We are required to write a JavaScript function that takes in two strings, say str1 and str2. We are required to determine whether or not the second string is a rotated version of the first string.

For example ? If the input strings are ?

const str1 = 'abcde';
const str2 = 'cdeab';

Then the output should be true because str2 is indeed made by shifting 'ab' to the end of string in str1.

Understanding String Rotation

A string rotation means taking some characters from the beginning of a string and moving them to the end. For example, rotating "abcde" by 2 positions gives "cdeab".

Method 1: Using Concatenation Approach

The most elegant solution is to check if str2 exists as a substring in str1 + str1. This works because concatenating a string with itself contains all possible rotations.

const isRotatedConcat = (str1, str2) => {
    // Check if lengths are equal and strings are not empty
    if (str1.length !== str2.length || str1.length === 0) {
        return str1.length === str2.length;
    }
    
    // Check if str2 is a substring of str1 + str1
    return (str1 + str1).includes(str2);
};

const str1 = 'abcde';
const str2 = 'cdeab';
console.log(isRotatedConcat(str1, str2));

// Test with more examples
console.log(isRotatedConcat('hello', 'llohe')); // true
console.log(isRotatedConcat('abcd', 'bcda'));   // true
console.log(isRotatedConcat('abcd', 'bcde'));   // false
true
true
true
false

Method 2: Using Slice and Compare

This approach generates all possible rotations of str1 and checks if any matches str2.
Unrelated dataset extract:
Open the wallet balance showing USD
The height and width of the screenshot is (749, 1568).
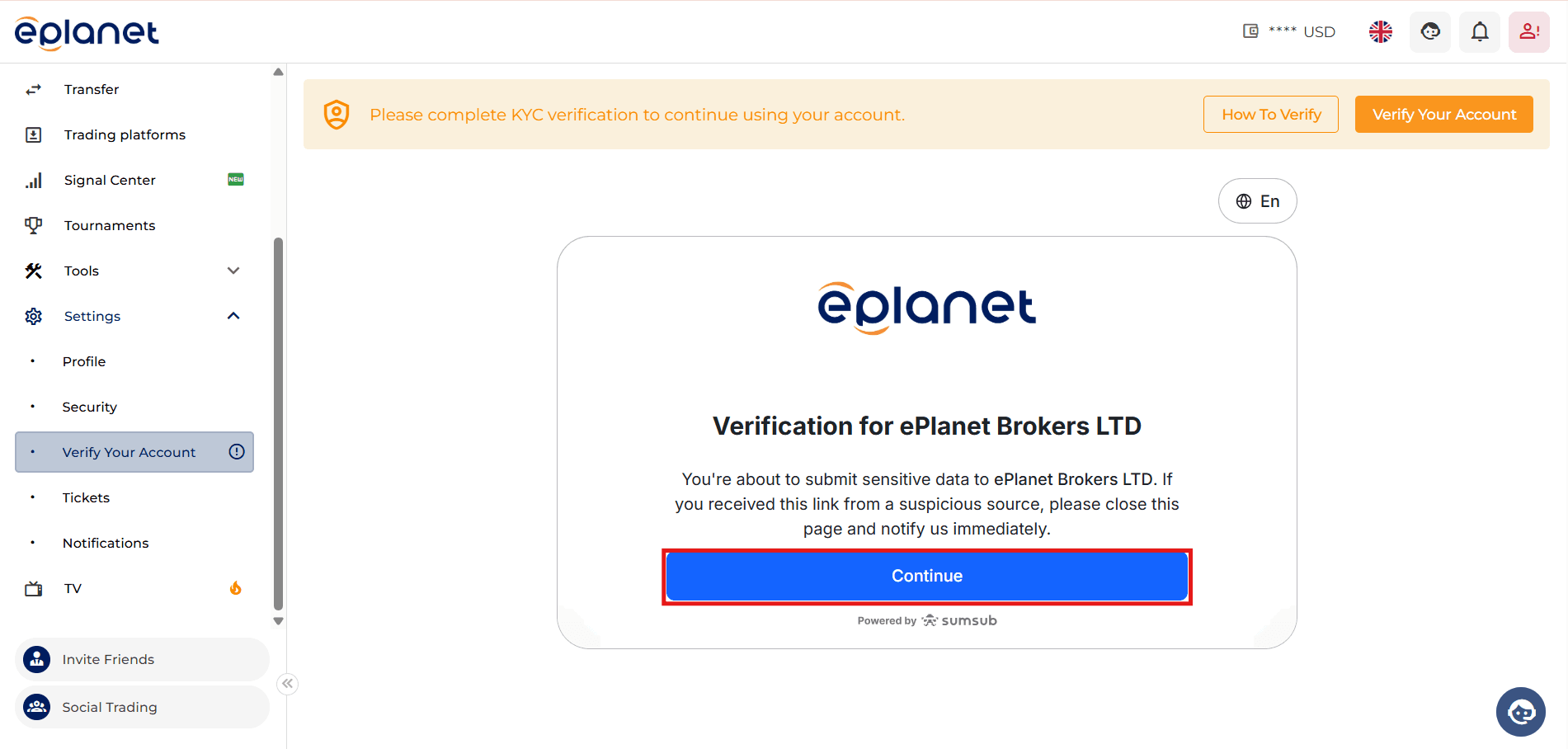[x=1289, y=31]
const isRotatedSlice = (str1, str2) => {
    if (str1.length !== str2.length) {
        return false;
    }
    
    if (str1.length === 0) {
        return true;
    }
    
    for (let i = 0; i < str1.length; i++) {
        const rotated = str1.slice(i) + str1.slice(0, i);
        if (rotated === str2) {
            return true;
        }
    }
    
    return false;
};

const str1 = 'abcde';
const str2 = 'cdeab';
console.log(isRotatedSlice(str1, str2));

// Show the rotation process
console.log("Rotations of 'abcde':");
for (let i = 0; i < str1.length; i++) {
    const rotated = str1.slice(i) + str1.slice(0, i);
    console.log(`Position ${i}: ${rotated}`);
}
true
Rotations of 'abcde':
Position 0: abcde
Position 1: bcdea
Position 2: cdeab
Position 3: deabc
Position 4: eabcd

Comparison

Method Time Complexity Space Complexity Readability
Concatenation O(n) O(n) High
Slice and Compare O(n²) O(n) Medium

Edge Cases

// Test edge cases
console.log("Edge cases:");
console.log(isRotatedConcat('', ''));           // true - both empty
console.log(isRotatedConcat('a', 'a'));         // true - same single char
console.log(isRotatedConcat('abc', 'ab'));      // false - different lengths
console.log(isRotatedConcat('aaa', 'aaa'));     // true - repeated chars
Edge cases:
true
true
false
true

Conclusion

The concatenation method is more efficient and cleaner for checking string rotations. It leverages the fact that all rotations of a string appear as substrings when the string is concatenated with itself.